Dossier non géolocalisé

  • Dénominations
    maison, ferme
  • Aires d'études
    Lézardrieux
  • Adresse
    • Commune : Pleudaniel

Un habitat dispersé

A Pleudaniel, 520 éléments bâtis ont été recensés au sein des 143 lieux-dits (comprenant le bourg) du territoire communal d’une superficie de 1842 hectares. Ce recensement révèle que le patrimoine de la commune est composé, en majorité, de fermes (264) et de maisons (116).

A l'exception du bourg et de ses extensions, mais également de Camarel, l'habitat ancien de Pleudaniel se constitue en majeure partie de fermes isolées (Le Daric, Saint-Hurvil, Gaudu, Kerguezeyer, etc.) ou regroupées au sein de petits et moyens hameaux composés d’une dizaine d’unités de vie au maximum ; chacune généralement accompagnées de dépendances (Boloï, Le Passage, Kerangoff, Moulin Huon, Gramorvan, Passe Porte, Keroul, etc.).

Cette dispersion s’explique notamment par la présence d’un maillage hydrographique développé qui engendre des terres fertiles mais également l’implantation de nombreux points d’eau (puits, lavoir, fontaine, etc.) ; éléments essentiels dans le quotidien de l’Homme. La présence d’un vaste réseau de communication (chemins, ponts, routes, etc.) au 19e siècle permet également le dispersement de l’habitat.

Des terres riches

La proximité de Pleudaniel avec le fleuve du Trieux à l’est, le Jaudy à l’ouest et la présence d’un maillage hydrographique développé lui confère des terres riches car limoneuses. Ces facteurs, en plus du climat tempéré lié à la proximité de la mer, ont favorisé la richesse agricole de la commune ; base de son développement économique.

En ce sens, les chiffres donnés par Jean-Baptiste Ogée dans son Dictionnaire historique et géographique de la province de Bretagne (1979) sont révélateurs : sur une superficie de 1843 hectares ; 1463 sont labourables, soit plus des trois quarts de la surface totale pour seulement 182 hectares de landes et incultes, 39 hectares de prés et de pâturages et 27 hectares de bois.

La culture du lin

La richesse naturelle des terres agricoles de la commune, cumulée aux apports en goémon (fertilisant) issu du Sillon de Talbert, est fortement propice durant plusieurs siècles à la culture des céréales et du lin.
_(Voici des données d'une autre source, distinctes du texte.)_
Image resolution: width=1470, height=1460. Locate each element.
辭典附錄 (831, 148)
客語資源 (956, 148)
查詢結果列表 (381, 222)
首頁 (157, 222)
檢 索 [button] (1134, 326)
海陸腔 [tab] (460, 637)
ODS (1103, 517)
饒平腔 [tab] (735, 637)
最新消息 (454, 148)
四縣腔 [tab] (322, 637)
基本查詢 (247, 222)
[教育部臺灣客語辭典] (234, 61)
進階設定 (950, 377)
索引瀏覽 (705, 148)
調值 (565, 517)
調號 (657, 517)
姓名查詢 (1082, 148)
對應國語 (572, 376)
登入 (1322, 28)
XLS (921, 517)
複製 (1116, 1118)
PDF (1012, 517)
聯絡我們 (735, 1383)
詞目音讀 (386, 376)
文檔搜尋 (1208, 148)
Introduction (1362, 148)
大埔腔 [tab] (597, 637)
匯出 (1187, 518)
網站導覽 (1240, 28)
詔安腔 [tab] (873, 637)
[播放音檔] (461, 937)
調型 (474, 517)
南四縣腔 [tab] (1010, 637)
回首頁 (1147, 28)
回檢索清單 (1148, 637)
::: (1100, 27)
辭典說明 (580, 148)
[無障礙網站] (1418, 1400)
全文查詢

Sur le cadastre ancien et les états de sections de 1829, plus de 80 routoirs (également nommés douets), isolés ou regroupés en chapelet (jusqu’à 11), sont figurés. Leur présence atteste l’existence d’une activité linière au sein de cette commune. Ces bassins généralement rectangulaires et à ciel ouvert sont maçonnés et pavés en pierre. Ils étaient destinés au rouissage du lin qui consiste à faire macérer la plante dans de l’eau afin que sa décomposition permette à l’écorce de se détacher de la fibre. Les routoirs sont généralement implantés sur un cour d’eau et à l’écart des habitations en raison de la pollution et des odeurs qu’ils génèrent. Aujourd’hui, en raison de l’abandon de ces pratiques, les bassins de la commune ont été détruits ou ont disparu sous la végétation.

Les fermes dites « convenants » ou « métairies »

Sous l’Ancien Régime, les seigneuries et leurs manoirs sont au cœur de l'économie rurale. Outre la métairie noble dont le métayer, exempt d’impôt ou non, est chargé d’exploiter les terres qui entourent le manoir, les convenants se partagent la mise en valeur des autres terres seigneuriales. Ce système d’exploitation des terres agricoles dit « à domaine congéable » engendre, lui aussi, la dispersion de l’habitat (sous-fermage).

Ce terme de convenant désigne un fermage particulier au Trégor (et au Léon) caractérisé par une double propriétée pour une même terre : le « fond » appartient au propriétaire (souvent un seigneur) et « les édifices et superficies » au paysan nommé domanier ou convenancier. Ainsi, le seigneur propriétaire des terres cède une partie de leur jouissance au convenancier pour 9 ans. À Pleudaniel, neuf lieux-dits témoignent de cet ancien mode d'exploitation : Convenant Marlec, Convenant Le Gac, Convenant Briand, Convenant Foreschou, etc.

Les maisons et fermes

Avant la fin du 19e siècle - début du 20e siècle la totalité des habitats de la commune sont des logis de ferme ou des manoirs. Les constructions caractérisées de « maison » sont seulement présentes au bourg.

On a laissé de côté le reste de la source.